◆ Extracted material

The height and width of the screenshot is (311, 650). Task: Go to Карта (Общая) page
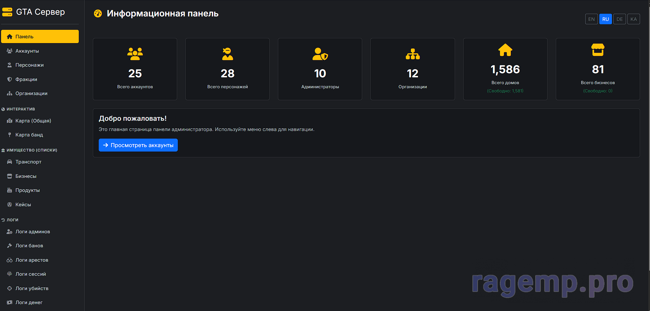[x=33, y=121]
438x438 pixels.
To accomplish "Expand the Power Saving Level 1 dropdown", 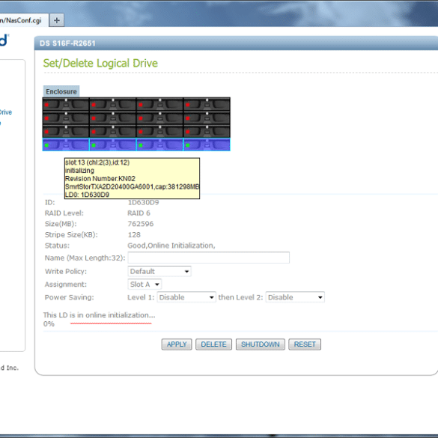I will (x=186, y=297).
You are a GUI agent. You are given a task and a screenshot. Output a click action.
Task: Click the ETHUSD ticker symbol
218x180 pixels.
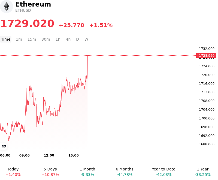click(23, 11)
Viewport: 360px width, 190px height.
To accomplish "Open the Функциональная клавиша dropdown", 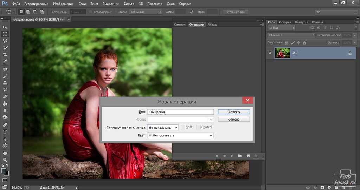I will coord(163,127).
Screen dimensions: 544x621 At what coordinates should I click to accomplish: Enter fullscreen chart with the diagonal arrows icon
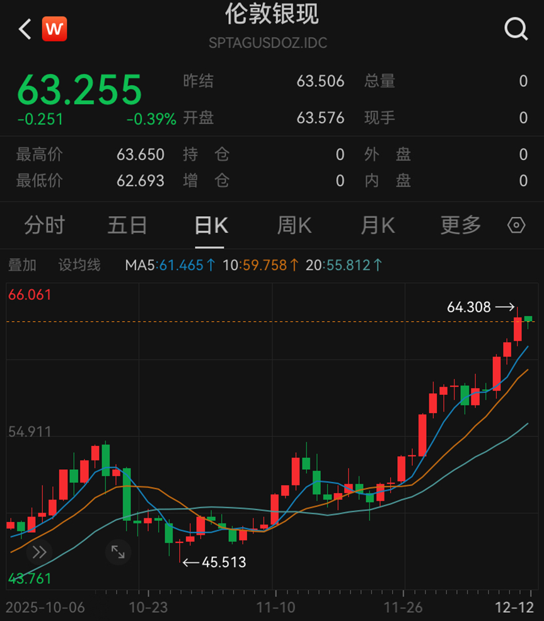(117, 552)
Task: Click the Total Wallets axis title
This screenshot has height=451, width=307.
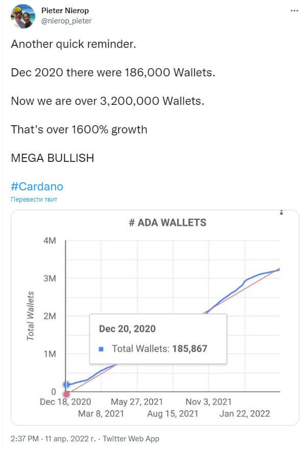Action: pos(31,316)
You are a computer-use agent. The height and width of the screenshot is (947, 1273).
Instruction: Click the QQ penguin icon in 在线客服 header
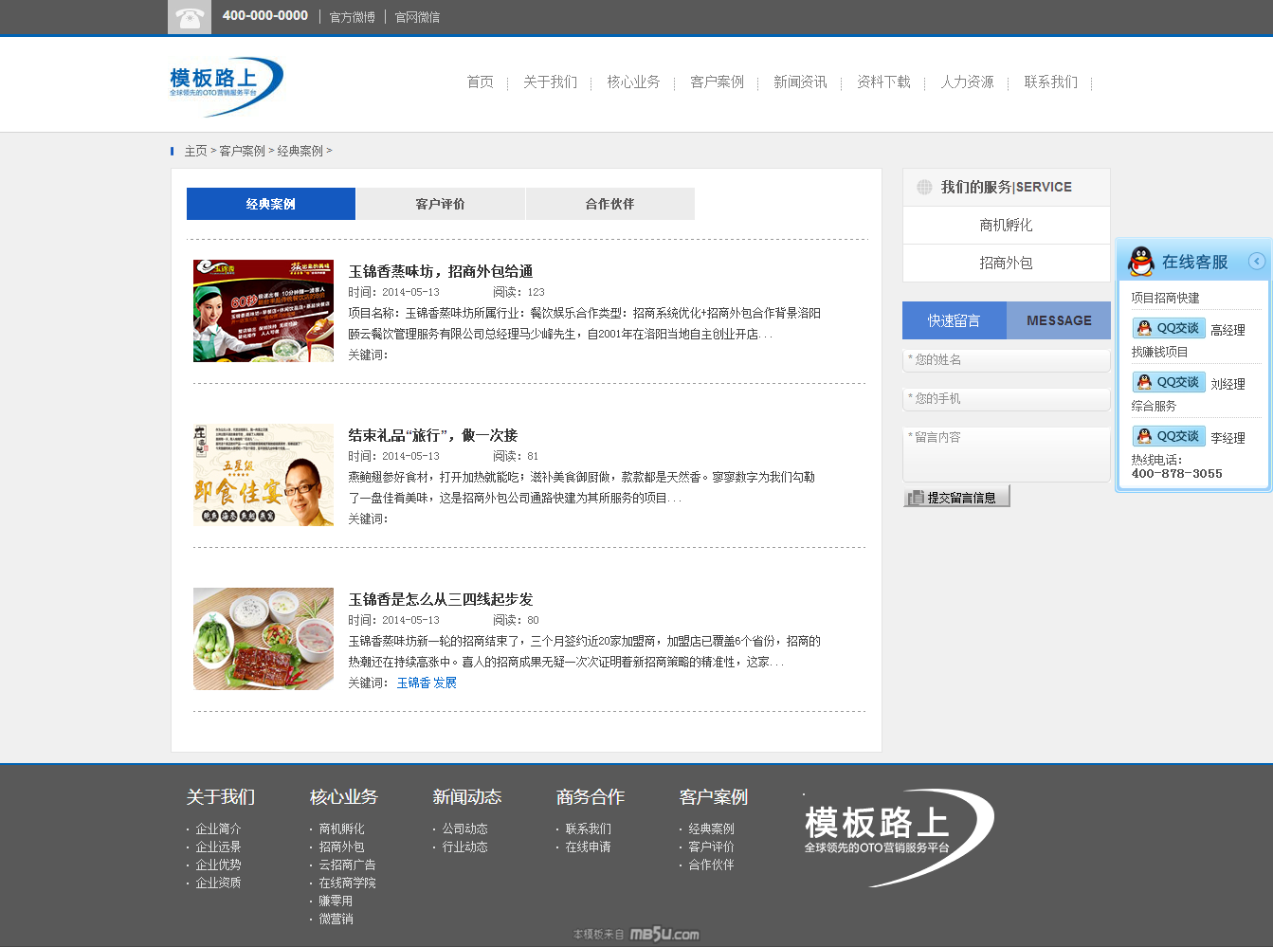[x=1141, y=262]
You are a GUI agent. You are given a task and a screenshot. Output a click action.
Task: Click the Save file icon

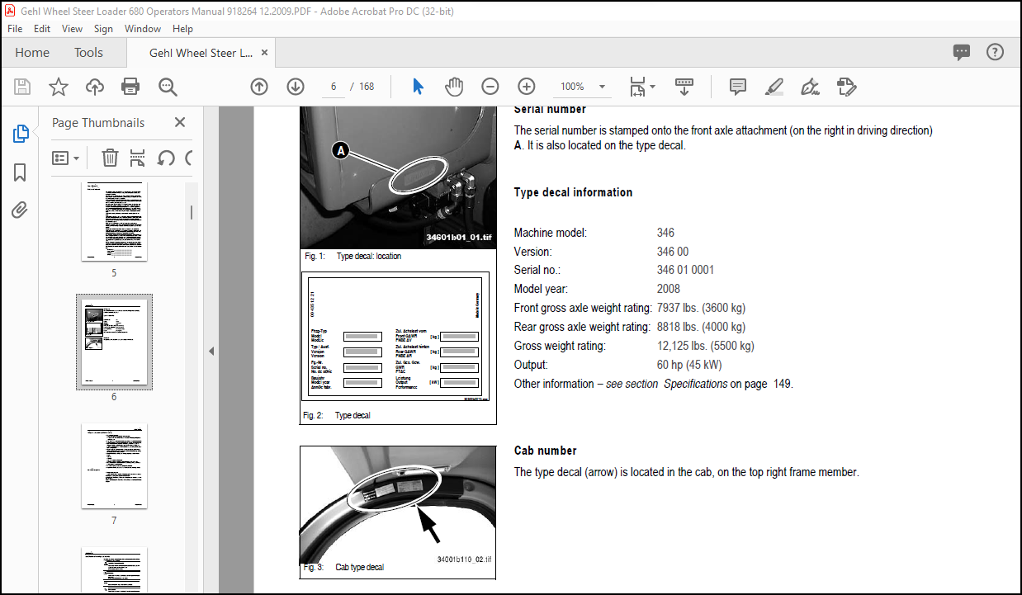tap(22, 87)
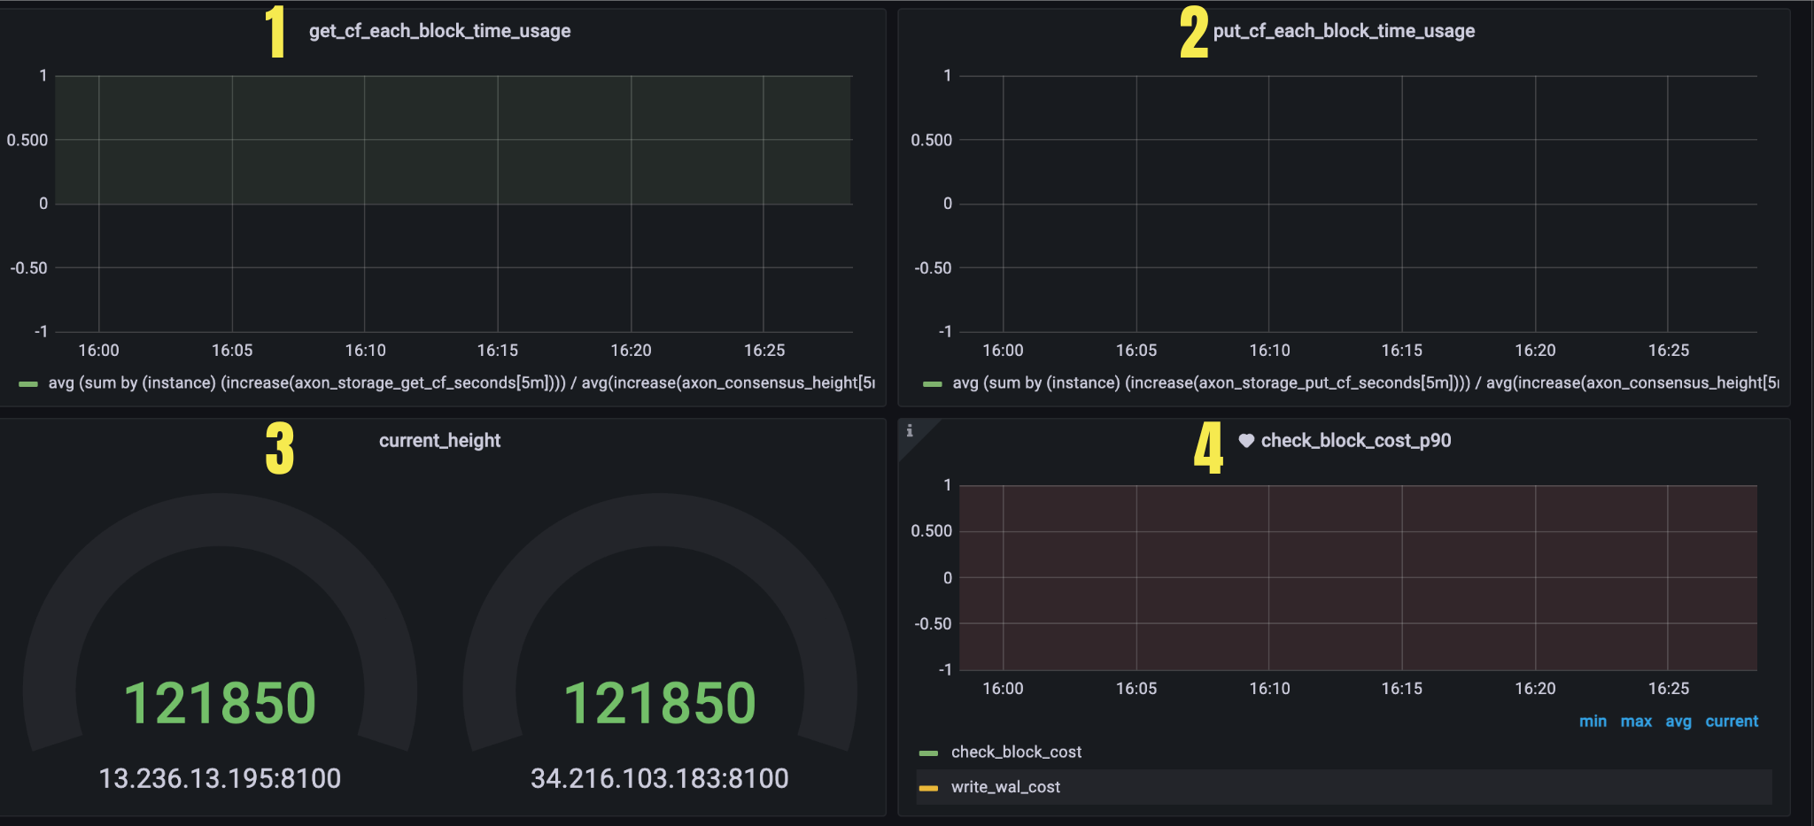
Task: Sort legend by current column
Action: coord(1732,722)

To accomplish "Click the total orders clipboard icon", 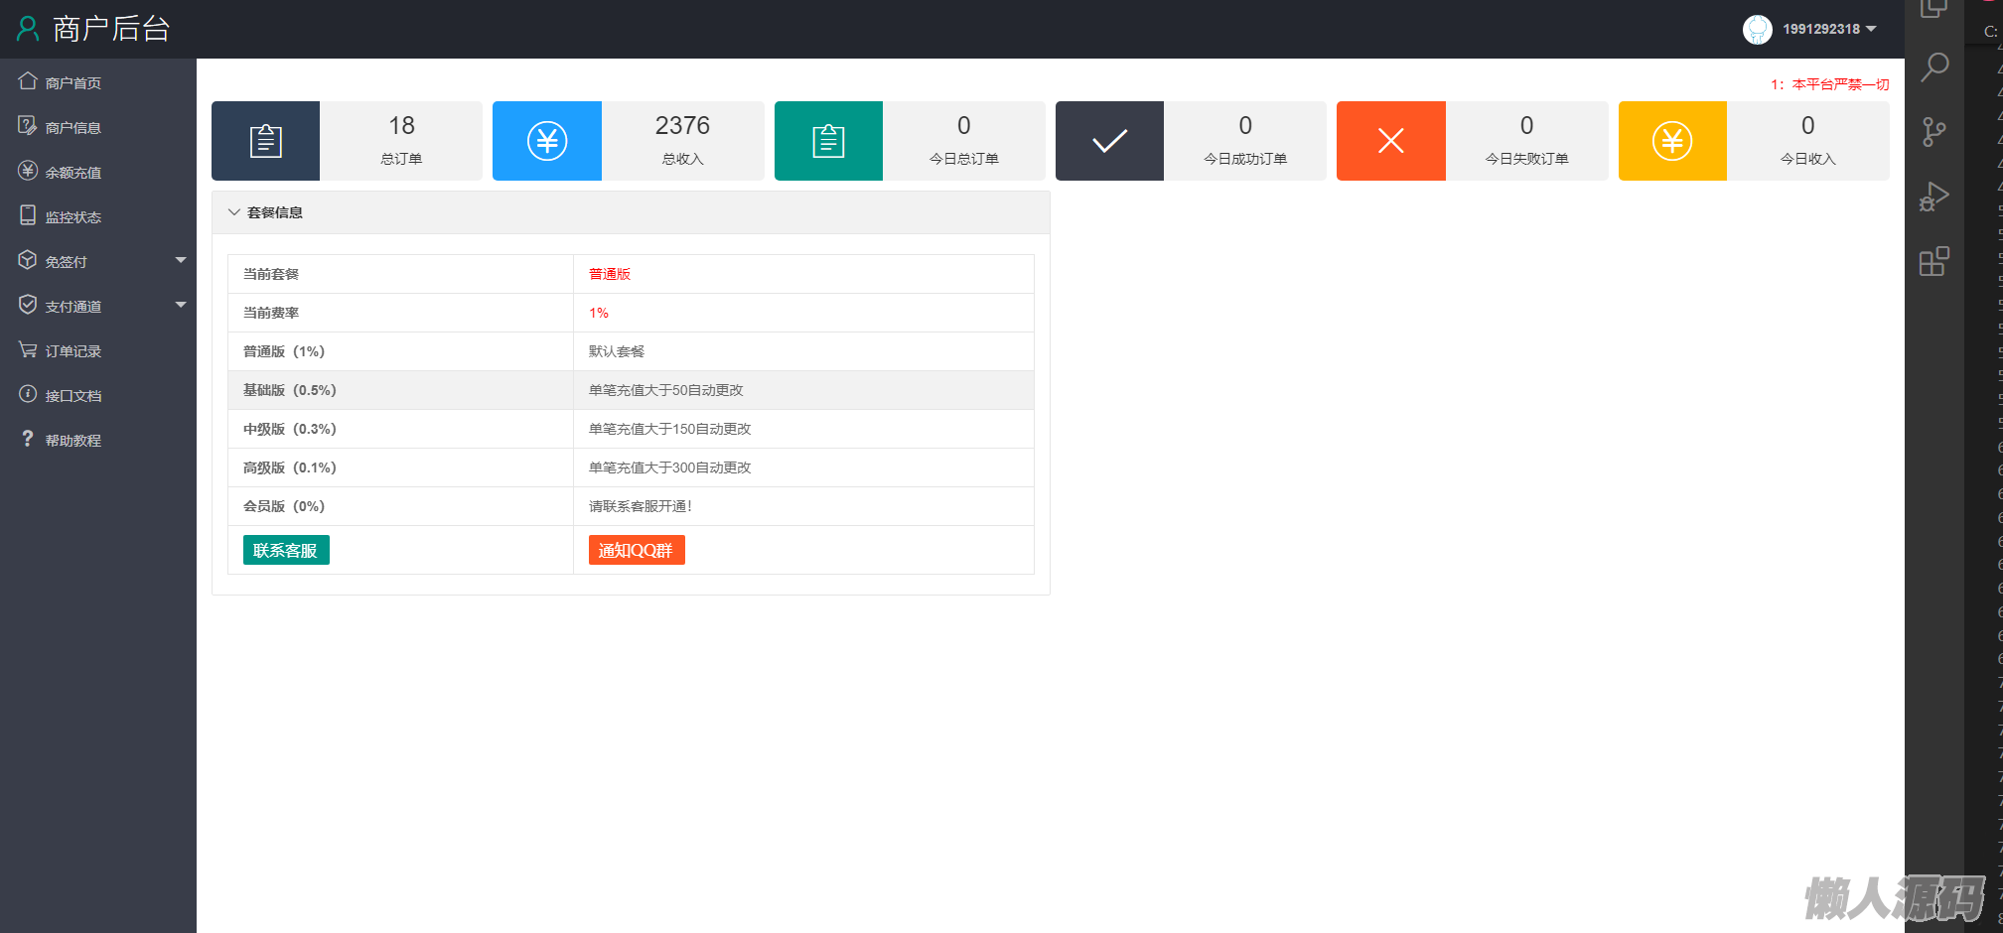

◆ Exercise
In the copy, no pictures are to appear; write out exactly the lines from the one containing "Screen dimensions: 544x621" through the end of the listing above and no further lines.

◆ Exercise answer
Screen dimensions: 544x621 At what coordinates should I click to accomplish: Enter fullscreen chart with the diagonal arrows icon
(117, 552)
Task: Click the Total Wallets axis title
This screenshot has height=451, width=307.
Action: pos(31,316)
You are a computer-use agent. The height and width of the screenshot is (947, 1273).
Instruction: Click the QQ penguin icon in 在线客服 header
[x=1141, y=262]
You are a GUI agent. You are given a task and a screenshot. Output a click action.
Task: Click the Save file icon

tap(22, 87)
Task: Sort legend by current column
Action: coord(1732,722)

To accomplish "Click the total orders clipboard icon", 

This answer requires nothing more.